The search for possible genetic clues behind the phenomenon of varying severity of COVID-19 has led researchers to several susceptible human genes which may play a role in the pathogenesis of the disease.
A study of over 2,600 twin volunteers conducted in 2020 in the UK found that genetics determined about 50% of COVID-19 symptoms.
Last August, researchers carried out a genome-wide association study (GWAS) among 2,173 COVID-19 patients with local control populations. One region they identified is the locus that encodes blood type. They found that blood group A had a significantly higher risk of infection, while blood group O had a protective effect.
However, some recent studies indicate that blood group O did not appear to be protective against severe COVID-19 illness and death compared with other blood groups.
Additional genes involved in antiviral immune responses and inflammation were identified in the samples of 2,200 patients with severe COVID-19 who were treated at over 200 intensive care units in the UK last year.
In this study, the authors identified eight genetic sequences that were more common in patients with the severe form of the infection. These sequences involved genes related to the inflammatory response that is triggered in the presence of a viral attack.

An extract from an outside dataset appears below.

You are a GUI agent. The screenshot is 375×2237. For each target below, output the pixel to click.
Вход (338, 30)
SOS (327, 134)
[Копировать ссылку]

For example, the chr12q24.13 variant is linked to genes activating the antiviral response (OAS1, OAS2, OAS3); chr19p13.2 variant is close to the gene that encodes the enzyme tyrosine kinase 2 (TYK2); chr19p13.3 encodes for dipeptidyl peptidase 9 (DPP9) and chr21q22.1 variant for the IFNAR2 interferon receptor gene.
Five of the sequences were replicated in a meta-analysis of a similar number of hospitalised cases from the COVID-19 Host Genetics Initiative.